Recently, Kenneth Branagh, famous for making Shakespeare intelligently accessible, has offered film versions of two of Agatha Christie’s most famous detective stories, Murder on the Orient Express and, just this year, Death on the Nile. Are these mere exercises in nostalgia? In Death on the Nile, Branagh stresses the date of the action, 1937, at the end of the brief period between one world war and the next. As we learn in the introductory and concluding scenes, Christie’s detective, Hercule Poirot, was seriously wounded and horribly disfigured while fighting in the trenches in World War I. He sports his ridiculous-seeming huge mustache in order to cover the hideous scars of that accident, which led to the break-up of his romance. Ever since, the solitary Poirot anesthetizes his grief and loneliness by immersing himself in the cerebral pleasure of detection. By the end of the main plot, however, as the finger of guilt successively seems to point, in true mystery-tale fashion, to just about every member of the cast, although only two people are actually responsible for the murder, in the process of uncovering them, Poirot has seen the selfish greed, snobbery, envy, and cruelty beneath the respectable masks of those who are innocent only the exact legal sense. This is Agatha Christie channeling Conrad’s Heart of Darkness, another tale about a journey into the dark Otherworld, here symbolized as Egypt. No cozy conservatism here.

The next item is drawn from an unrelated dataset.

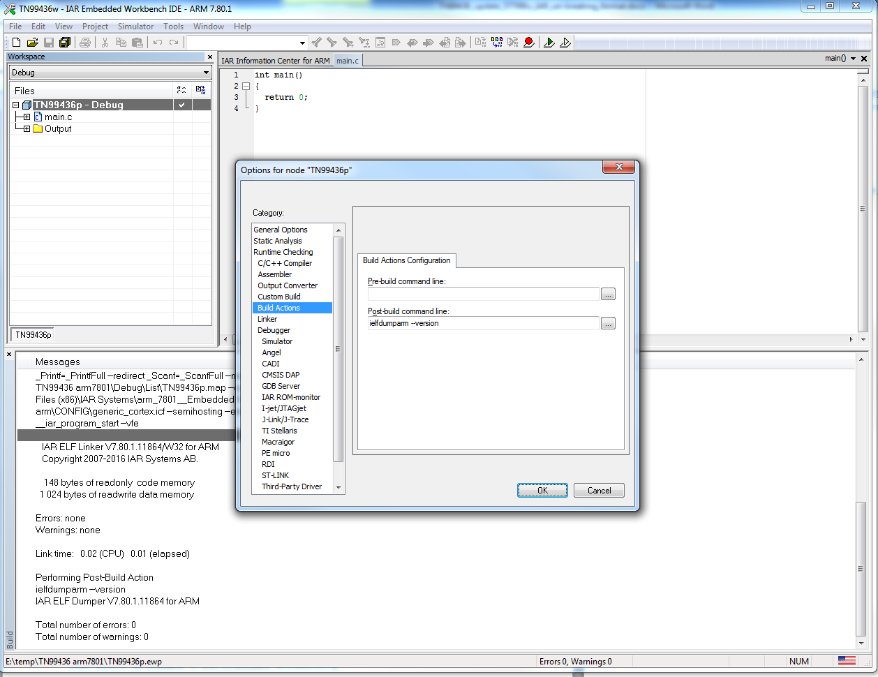Click OK in the Options dialog
The width and height of the screenshot is (878, 677).
(x=542, y=491)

Poe invented not only the form of the mystery tale but the figure of the detective as an eccentric but brilliant figure whose powers of detection are invariably far ahead of the plodding efforts of the police. Arthur Conan Doyle developed this type into the most famous detective of them all, Sherlock Holmes, and Cawelti is not alone in identifying Holmes as an adaptation of the Romantic figure of the solitary genius. Holmes’s claim to be a purely ratiocinative calculating machine is belied by his cocaine addiction and his moody violin playing. He claims to have disciplined himself into a detached, impersonal objectivity as a scientist does: his detection is an application of scientific method, and in his first meeting with Dr. Watson he is very proud of his monograph on the varieties of cigar ash.

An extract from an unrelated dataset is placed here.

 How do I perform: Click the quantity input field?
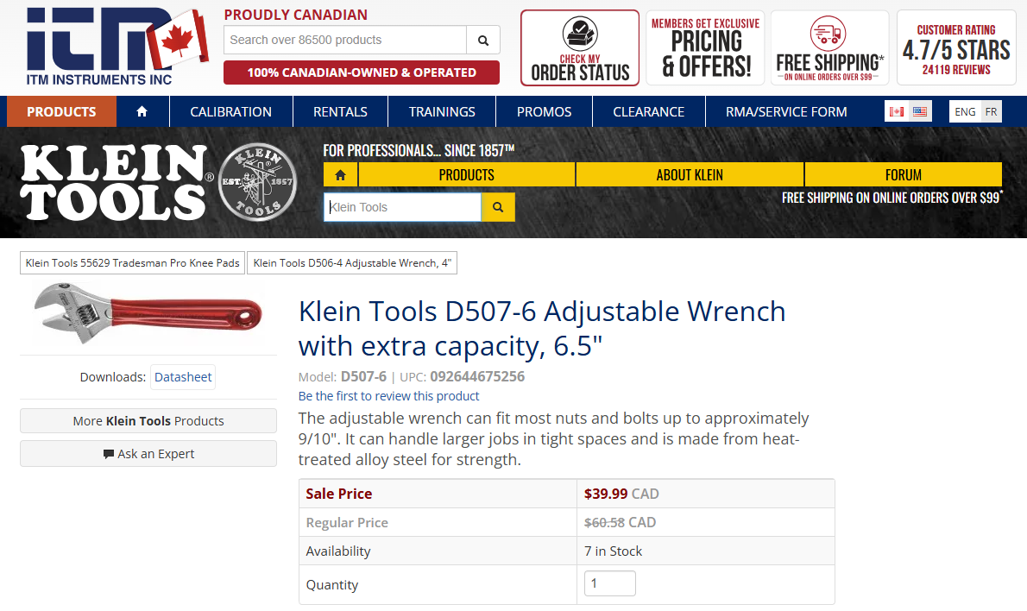(x=609, y=583)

Yet Holmes does not employ logic alone, but in rather in conjunction with a pattern-reading intuition and an insight into the depths of human nature. In short, although he too is a kind of wounded hero, he is also the hero as what Wallace Stevens called a figure of capable imagination. It is the imagination that, as we tell students, can read patterns that other people do not even see as patterns, thereby seeing far more of reality than ordinary people see. Holmes is no wimp: he is strong enough to struggle with Moriarty as they go over the Reichenbach Falls, but he is not the kind of action figure he was made into when played by Robert Downey, Jr. Quite the contrary: Holmes would agree with the repeated aphorism in Isaac Asimov’s Foundation Trilogy that “Violence is the last refuge of the incompetent.” One wishes Vladimir Putin had read more mystery stories when he was young instead of the thrillers he probably did read. It is no mystery why so many intellectuals love mysteries: on one level, they feature the Hero as Interpreter. But the pattern-reading imagination is by no means the exclusive property of intellectuals, which is why I think the mystery story, although it may be past its fifteen minutes of fame, will survive as a perennial story form.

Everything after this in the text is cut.